It's always a good idea to periodically review your credit report to check for errors, especially if you plan on making any large purchases, such as a house or car, in the near future. The information on your credit report is only as good as the person doing the data entry, and they do make mistakes. Negative errors could cost you a lot of money in terms of paying higher interest rates, and even getting a job or insurance. It's up to you to get the errors corrected.

Common Errors

Each of the three national consumer reporting agencies, Equifax, Experian, and TransUnion, can have slightly different information in your report, so it's important to check all three because the mistakes can be different. As you go through the reports, look for the following common errors:

· misspellings or numerical mistakes in names, birthdates, or addresses
· the same loan or account listed more than once
· missing positive information such as a loan being paid off or an account that is up to date
· closed account shown as still open
· payments listed as late when they were not
· someone else's information-Mr. Smith Sr. might appear on Mr. Smith Jr.'s report
· outdated information regarding address, employer, or previous spouse

Removing Errors

The process for removing errors from your credit report is free, but up to you.
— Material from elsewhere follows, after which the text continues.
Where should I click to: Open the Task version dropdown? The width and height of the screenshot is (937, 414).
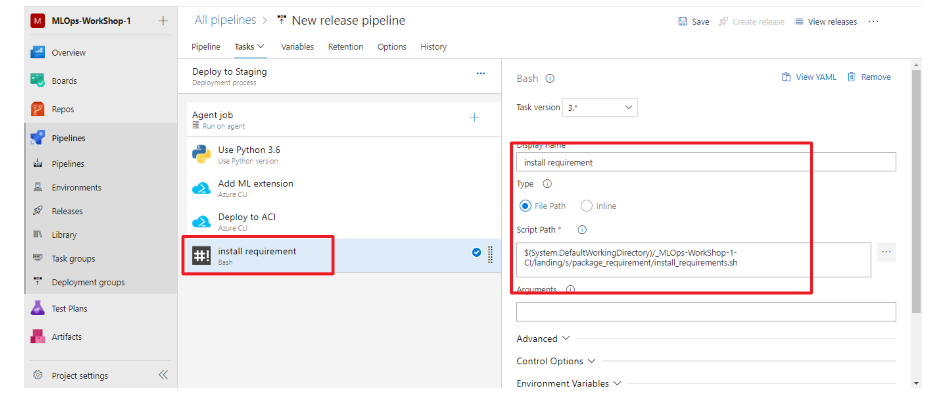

Begin by writing to the particular credit reporting agency as well as the company or person who gave them the information. Explain what information you think is incorrect and ask for it to be cancelled or removed. Make sure you include your full name, address, as well as specific account information in error. Make a copy and send the copy, not the original, to the credit reporting agency by certified mail, return receipt requested. This way, you'll have proof that they received it. The agency must investigate your submission within 30 days and send copies of the dispute to the company or individual who reported the information. It then becomes their responsibility to investigate and send the results back to the credit agency. If the findings are that the information actually is incorrect, then they have to contact the other credit agencies to delete it. Finally, once the investigation is over, the credit agency must give you written results and a copy of your credit report if changes were made, free of charge.